__EXTRACTED TEXT__.
_ _ _ _

ANZ has joined ACT in calling for this year’s minimum wage increase to be scrapped, with Chief Economist Sharon Zollner saying the move was a ‘no-brainer’ given the current pressure on businesses. Zollner said:

‘Higher wage bills could exacerbate the slowdown and lead to more business failing, or at least cutting staff. In this environment, a lift in the minimum wage is more likely to result in higher unemployment than lead to better social outcomes.’

“Labour is prepared to ease access to benefits for people who lose their jobs, but has so far refused to ease pressure on businesses trying to keep people working”, says ACT Leader David Seymour.

“New Zealand is now likely to enter a recession. Many firms will have declining revenues and won’t be able to sustain a 7 percent increase in labour costs. That’s even before other costs like KiwiSaver are taken into account.

“In order to scrap this year’s minimum wage increase, the Prime Minister needs only to have the Governor-General sign an Order in Council. It could be done this afternoon if she had the political will.

_ _ _ _

__GIVEN INFORMATION__.
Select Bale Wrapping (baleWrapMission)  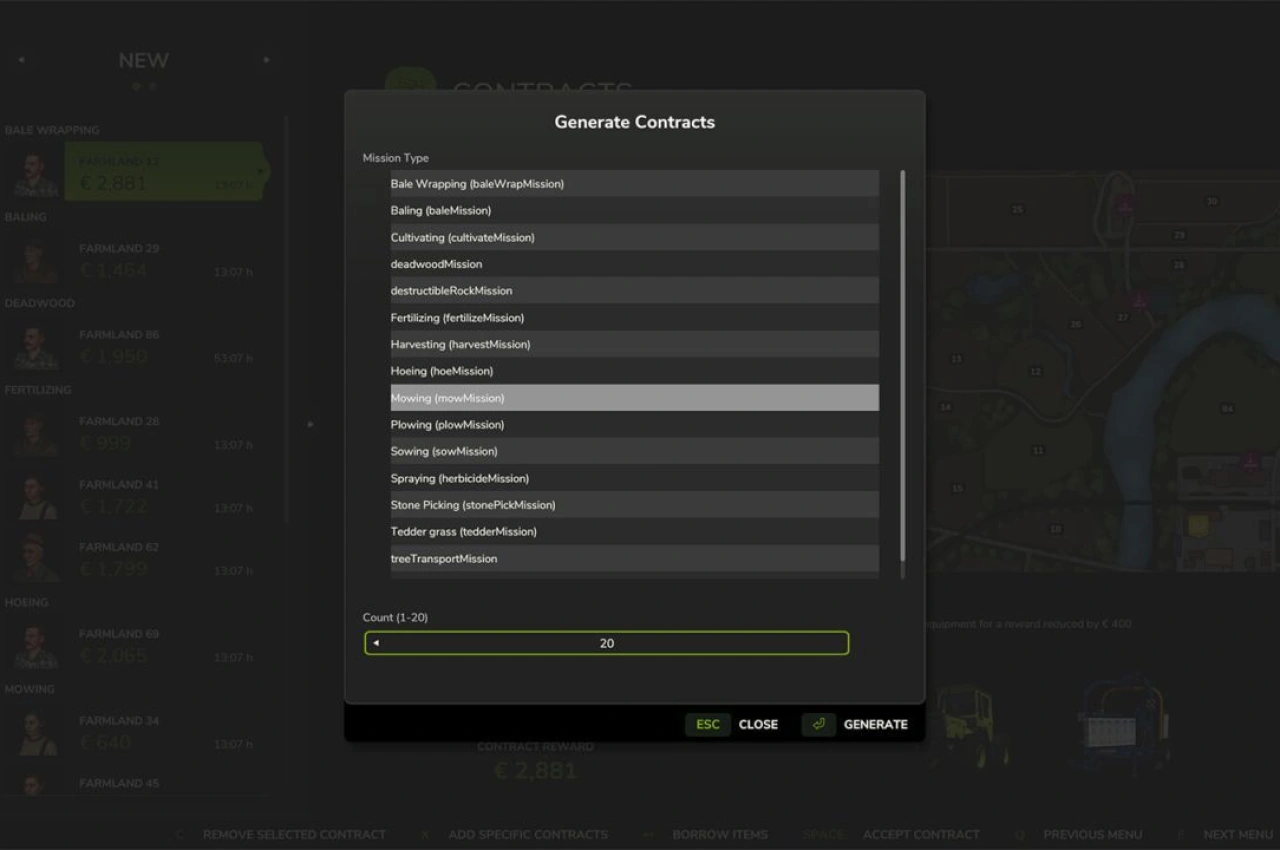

_ _ _ _

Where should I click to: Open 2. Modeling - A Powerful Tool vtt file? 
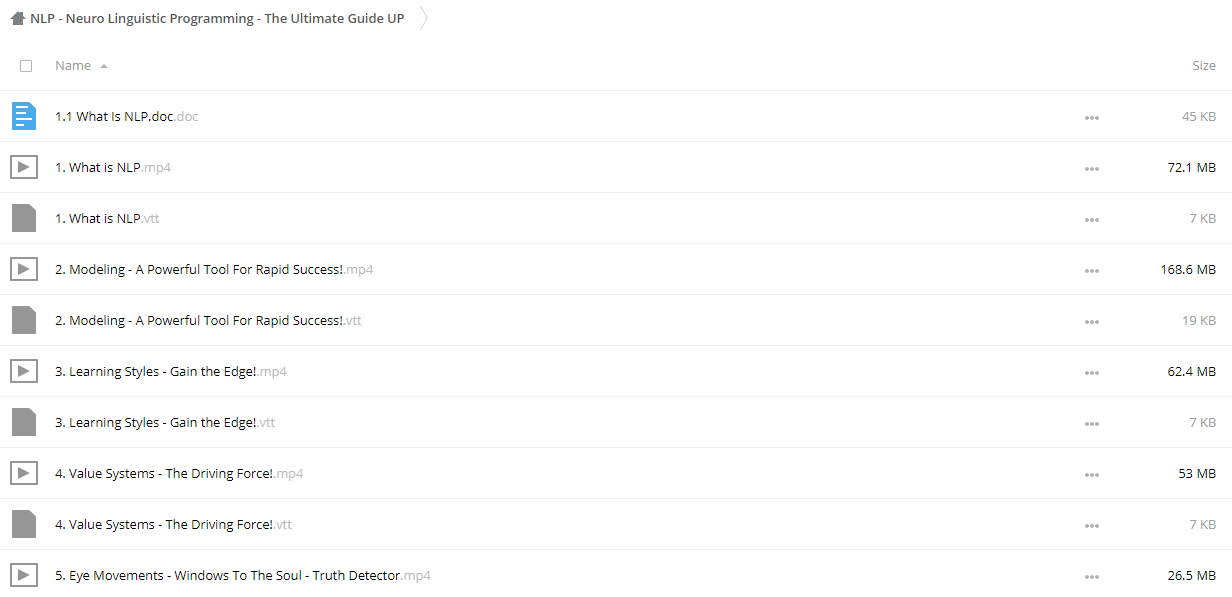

_ _ _ _

__WHAT YOU NEED TO DO__. Pick up the text on the proposal to scrap the minimum wage increase and continue it from the point where it stops. The data shown here was taken from a separate source.

__RESPONSE TO THIS TASK__.
MBIE already predicts 6,500 fewer jobs will be created as a result of the 1 April minimum wage increase. It also said things could be worse in difficult economic times.

“As ANZ pointed out, the minimum wage increase was subject to prevailing economic conditions, and current conditions do not support a lift in minimum wages this year.

“In its annual minimum wage review in February, MBIE told the Government that, in the case of ‘a worsening economic context, a lower increase…would need to be considered to mitigate against disemployment’.

“We now have that worsening economic context. Slowing economic growth, low business confidence, international trade tensions and now a global public health emergency.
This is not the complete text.